TRECHO FORNECIDO:

——————

Friday, August 15, 2008

Ciência e arte


Pedro J. Bondaczuk

A dúvida não é, como muitos (erroneamente) pensam, o oposto de fé. Já tratei do assunto em outras ocasiões, mas o tema é bastante complexo e suscita novas reflexões. Duvidar não é, necessariamente, descrer liminarmente. Posso acreditar em alguma coisa e, ainda assim, encontrar vários pontos obscuros, duvidosos, que requeiram pleno esclarecimento.
A dúvida é, sobretudo, uma necessidade que as pessoas têm (ou deveriam ter) de ser convencidas de que determinadas idéias e conceitos são verdadeiros, mesmo que não comprováveis. Há coisas que não se podem demonstrar e que, ainda assim, estamos convictos de serem corretas, apenas por intuição.
Trata-se, sobretudo, da atitude que se requer do cientista e do filósofo (e do artista, por que não?). Blaisé Pascal propõe, como premissa do seu método para chegar ao conhecimento e à verdade, a negação apriorística de tudo, até da própria existência. Feito isso, reflete e chega à conclusão original, que lhe serve de ponto de partida para todas as demais: “Cogito, ergo sum”. Ou seja, “penso, logo existo”.
O melhor caminho para chegarmos à sabedoria é este. É ter sempre uma dúvida razoável a propósito de tudo. Mas não se pode estacionar, preguiçosamente, nela. Devemos, isto sim, procurar nos convencer do que ainda duvidamos, e concluir se é verdadeiro ou falso, mediante argumentos lógicos e raciocínio abrangente. Depois de convencidos, contudo, não há mais porque duvidar. Desse convencimento é que nasce a fé inabalável, das tais que operam maravilhas e até removem montanhas.
A propósito, Arte e Ciência são as duas maiores e mais refinadas formas de expressão do espírito humano. A primeira caracteriza-se, sobretudo, pela subjetividade, ao contrário da segunda, que é, essencialmente, objetiva. Ou seja, o cientista só afirma o que pode comprovar em laboratório. Ao contrário do que muitos supõem, contudo, as duas atividades não são excludentes. Uma só pessoa pode ser, simultaneamente, artista e cientista. Nada a impede, a não ser o talento e o gosto.

——————

DADOS FORNECIDOS:
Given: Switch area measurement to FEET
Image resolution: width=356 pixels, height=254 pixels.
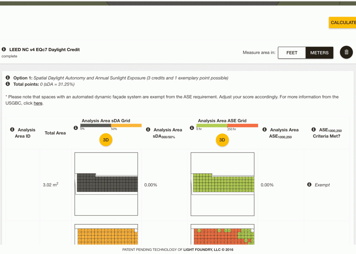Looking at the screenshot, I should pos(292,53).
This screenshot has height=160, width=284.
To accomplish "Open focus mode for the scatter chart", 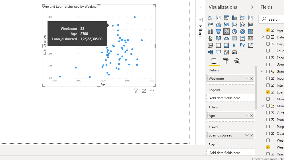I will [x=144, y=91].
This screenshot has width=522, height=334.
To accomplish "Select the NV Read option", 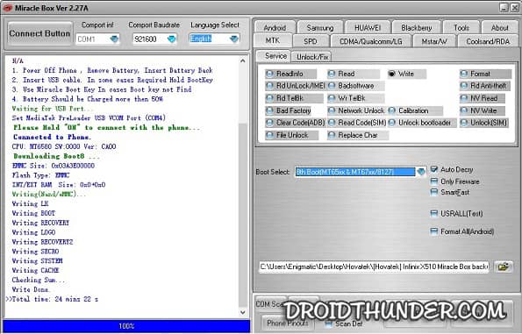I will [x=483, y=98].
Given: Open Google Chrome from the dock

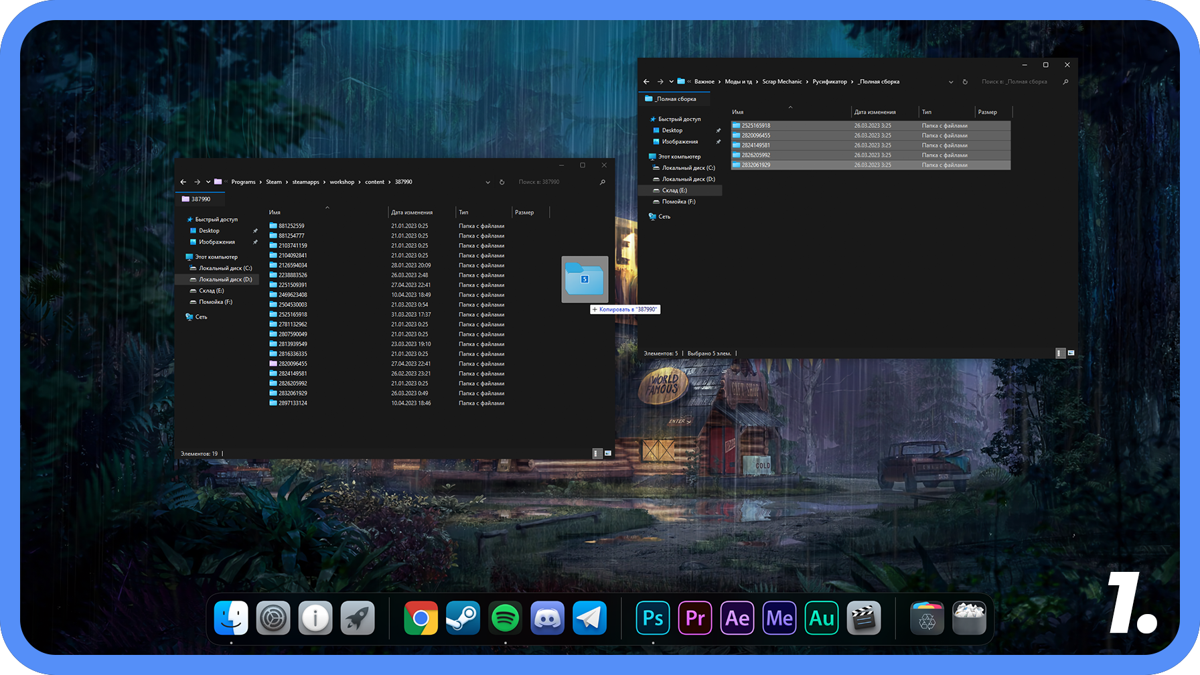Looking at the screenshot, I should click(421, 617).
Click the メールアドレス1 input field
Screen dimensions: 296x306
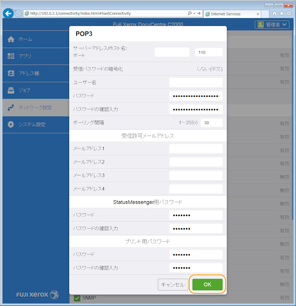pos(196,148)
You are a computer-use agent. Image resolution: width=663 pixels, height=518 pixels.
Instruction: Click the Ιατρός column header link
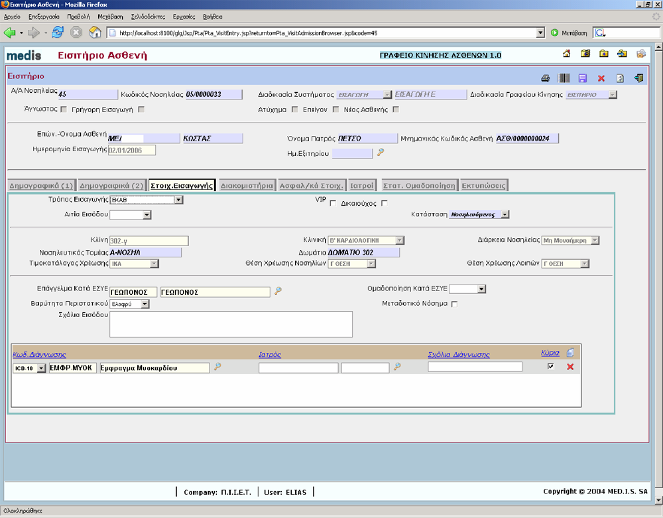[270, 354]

——————

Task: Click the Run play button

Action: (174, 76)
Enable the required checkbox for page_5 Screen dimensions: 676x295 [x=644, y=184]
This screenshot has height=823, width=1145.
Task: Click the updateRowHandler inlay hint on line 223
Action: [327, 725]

——————

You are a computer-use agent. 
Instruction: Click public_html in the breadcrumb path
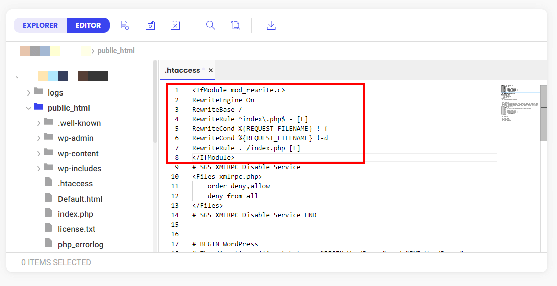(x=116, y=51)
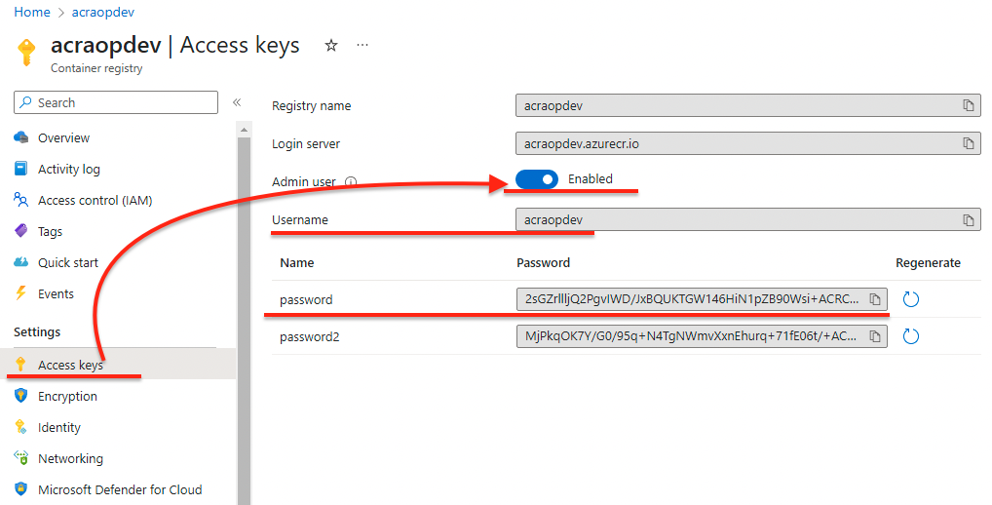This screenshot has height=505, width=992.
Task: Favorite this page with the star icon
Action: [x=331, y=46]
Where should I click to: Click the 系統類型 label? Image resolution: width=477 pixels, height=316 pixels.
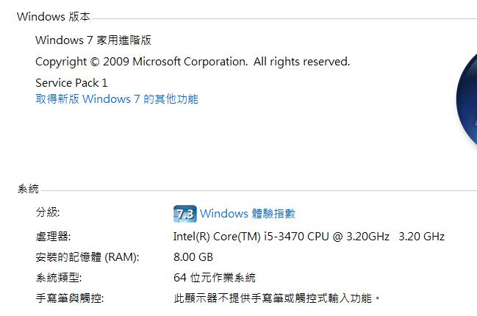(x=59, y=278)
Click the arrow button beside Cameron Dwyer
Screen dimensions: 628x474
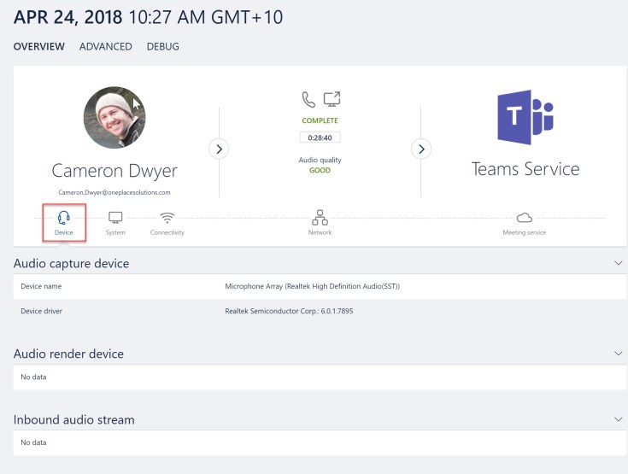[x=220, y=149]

——————

EXERCÍCIO PROPOSTO 1: No texto sobre dúvida, fé, arte e ciência, o que caracteriza a Arte, em contraste com a Ciência?
EXERCÍCIO PROPOSTO 2: Dê continuidade ao texto sobre dúvida, fé, arte e ciência a partir de sua última frase.
O material apresentado é dispensável para a realização das tarefas.

RESPOSTA REDIGIDA 1: A subjetividade, ao passo que a Ciência é essencialmente objetiva.

RESPOSTA REDIGIDA 2:
Há quem nasça com essa dupla vocação (e são muitos). Alguns (a maioria) optam por uma das duas. Outros, no entanto, exercem, com a mesma desenvoltura, naturalidade e competência, ambas, sem que haja conflitos. Posso citar, de repente, sem precisar pensar muito, Isaac Asimov (autor de inúmeras histórias de ficção científica), Carl Sagan e até Albert Einstein, o criador da Teoria da Relatividade, que escreveu memorável e precioso livro, “Como vejo o mundo”, em que demonstrou inequívoco talento de escritor.
Paulo Mendes Campos escreveu, sobre essas duas disciplinas, na crônica “Palavras e frases” (publicada na Revista Manchete, em 18 de março de 1967): “Ciência: brinquedo dos homens graves; arte: ciência dos homens crianças”. Concordo com o escritor mineiro, mas somente em parte. Ele dá a entender que essas duas formas de expressão do espírito são excludentes. Reitero: não são. São complementares. Prefiro a observação do filósofo norte-americano Will Durant, em seu clássico “Filosofia da Vida”, em que constata: “Arte sem ciência é pobreza, mas ciência sem arte é barbárie”.
Outra pergunta se impõe, esta referente à originalidade. É possível sermos rigorosamente originais no que quer que seja, notadamente no campo das idéias, legando à humanidade pensamentos novos e conceitos nunca emitidos por ninguém? Atrevo-me a dizer que não! Em dezenas de milhares de anos, depois de bilhões de homens e mulheres haverem passado pela Terra, tudo o que pensamos alguém, algum dia, e em algum lugar, certamente já pensou.
Mas podemos (e devemos) acrescentar sempre algum toque de novidade em idéias alheias, de acordo com nossos acervo de informações, experiências e com nossa visão da vida, esta sim original. O conhecimento – quer o artístico, quer o científico – é uma corrente interminável e compete-nos acrescentar, sempre, novo elo à mesma.
Claro que em meio a verdades, recebemos determinados pensamentos “poluídos” por erros e contradições. Compete-nos filtrá-los. Ao passarmos adiante essa idéia, porém, igualmente a poluiremos, sem que sequer venhamos a atinar, com alguns conceitos e conclusões pessoais equivocados. A quem se apossar dela, porém, competirá a tarefa de, igualmente fazer, como nós fizemos, a devida filtragem e passá-la adiante. E assim, sucessivamente, ao infinito.
Um bom “filtro” para as idéias que colhermos alhures (posto que imperfeito, pois a perfeição nos é interdita) é a razão, aliada à implacável lógica. É a “dúvida razoável”. Muitas vezes nos mostramos afoitos, descuidados, apressados demais em aderir a determinadas causas, crenças ou idéias, aparentemente verdadeiras e construtivas, mas que escondem armadilhas, perceptíveis, apenas, mediante cuidadosa (e criteriosa) observação.
Temos que ter cautela para não incorrermos em erros (evitáveis) dos quais venhamos a nos arrepender. Precisamos analisar cada ângulo, cada detalhe, cada nuance do que colhermos em livros ou conversas, ou mesmo em observações pessoais, para não nos deixarmos levar pelas aparências e, assim, concluir, sem paixão, se é algo verdadeiro e válido ou falso, descartável e até nocivo.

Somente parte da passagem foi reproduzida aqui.